“Pasión de Gavilanes” se convirtió en una de esas telenovelas que conquistó al público internacional gracias a la trama romántica entre tres hermanos y tres hermanas. Como es común en este tipo de historias, sus relaciones atravesaron múltiples obstáculos antes de llegar al anhelado final feliz.
A veces, la realidad va más allá de la ficción, y muchos de los actores que en su momento fueron parte del día a día de miles de hogares, interpretando personajes entrañables, han tomado nuevos rumbos profesionales.

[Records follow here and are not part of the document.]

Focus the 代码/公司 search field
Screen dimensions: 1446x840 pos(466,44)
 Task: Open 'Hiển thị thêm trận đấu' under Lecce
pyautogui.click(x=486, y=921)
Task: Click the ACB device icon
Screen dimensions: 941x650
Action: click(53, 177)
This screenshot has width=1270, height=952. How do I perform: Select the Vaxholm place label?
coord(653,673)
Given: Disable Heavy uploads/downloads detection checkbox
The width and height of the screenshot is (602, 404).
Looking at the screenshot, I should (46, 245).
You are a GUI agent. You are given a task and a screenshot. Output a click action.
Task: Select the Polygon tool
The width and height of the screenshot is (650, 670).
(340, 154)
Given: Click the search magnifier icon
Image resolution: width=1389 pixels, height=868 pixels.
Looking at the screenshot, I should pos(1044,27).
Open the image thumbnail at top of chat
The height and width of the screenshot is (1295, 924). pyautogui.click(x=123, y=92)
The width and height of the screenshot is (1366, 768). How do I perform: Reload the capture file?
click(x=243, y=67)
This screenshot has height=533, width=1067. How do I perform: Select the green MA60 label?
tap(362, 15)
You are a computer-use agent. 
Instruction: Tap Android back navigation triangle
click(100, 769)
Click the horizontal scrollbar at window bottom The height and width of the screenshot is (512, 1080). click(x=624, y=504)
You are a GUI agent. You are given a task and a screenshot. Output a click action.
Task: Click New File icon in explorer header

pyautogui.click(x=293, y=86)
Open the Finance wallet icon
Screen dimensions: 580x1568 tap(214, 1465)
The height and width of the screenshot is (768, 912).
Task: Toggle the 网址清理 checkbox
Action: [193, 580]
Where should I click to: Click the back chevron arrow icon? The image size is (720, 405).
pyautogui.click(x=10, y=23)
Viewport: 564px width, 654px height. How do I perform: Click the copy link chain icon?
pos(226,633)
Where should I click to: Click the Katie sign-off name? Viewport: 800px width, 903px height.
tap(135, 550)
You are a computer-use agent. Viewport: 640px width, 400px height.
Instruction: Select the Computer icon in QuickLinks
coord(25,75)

Lejos del apego al pasado, han buscado salir adelante con esfuerzo y dedicación en campos completamente distintos.
Uno de los actores más reconocidos de esta exitosa producción colombiana, que incluso tuvo una segunda temporada, recientemente dio a conocer su experiencia personal: de protagonizar en la televisión a trabajar como repartidor y conductor en Estados Unidos.

El recordado Andrés Felipe Martínez, quien dio vida al temido y despiadado Malcom Ríos en la apasionante telenovela, vivió un giro radical en su vida. De estar bajo los reflectores y en los sets de grabación, pasó a cargar cajas y enfrentar momentos difíciles para poder estabilizar su situación económica. Tuvo que asumir trabajos físicos, como limpiar y levantar peso, tareas que nunca antes había realizado.
Martínez compartió su testimonio en el programa Lo Sé Todo Colombia, donde relató cómo fue ese proceso de adaptación y las razones que lo empujaron a dejar su país. El divorcio y la urgencia de brindar una mejor calidad de vida a sus hijos Pablo, Isabella y Gabriel lo llevaron a tomar la decisión. Hace tres años dio el salto, sabiendo que no sería sencillo.
Ver esta publicación en Instagram
Ver esta publicación en Instagram
A pesar de las dificultades, Andrés Felipe Martínez se muestra profundamente agradecido por su situación actual. “Recibir un cheque cada 15 días no tiene precio. Gracias a eso puedo enviar dinero a mis hijos y asegurar que tengan comida en la mesa, y eso vale más que cualquier otra cosa”, afirmó con sinceridad. Aún hoy, muchas personas lo reconocen, se acercan para pedirle fotografías y se sorprenden al verlo en una ocupación distinta.
Lejos de sentir vergüenza, el actor enfrenta con orgullo esta nueva etapa. “No me afecta el ego, porque estoy haciendo lo que se necesita para que mis hijos salgan adelante. Eso tiene mucho más valor que la fama o el reconocimiento”, expresó el intérprete, ahora con 63 años.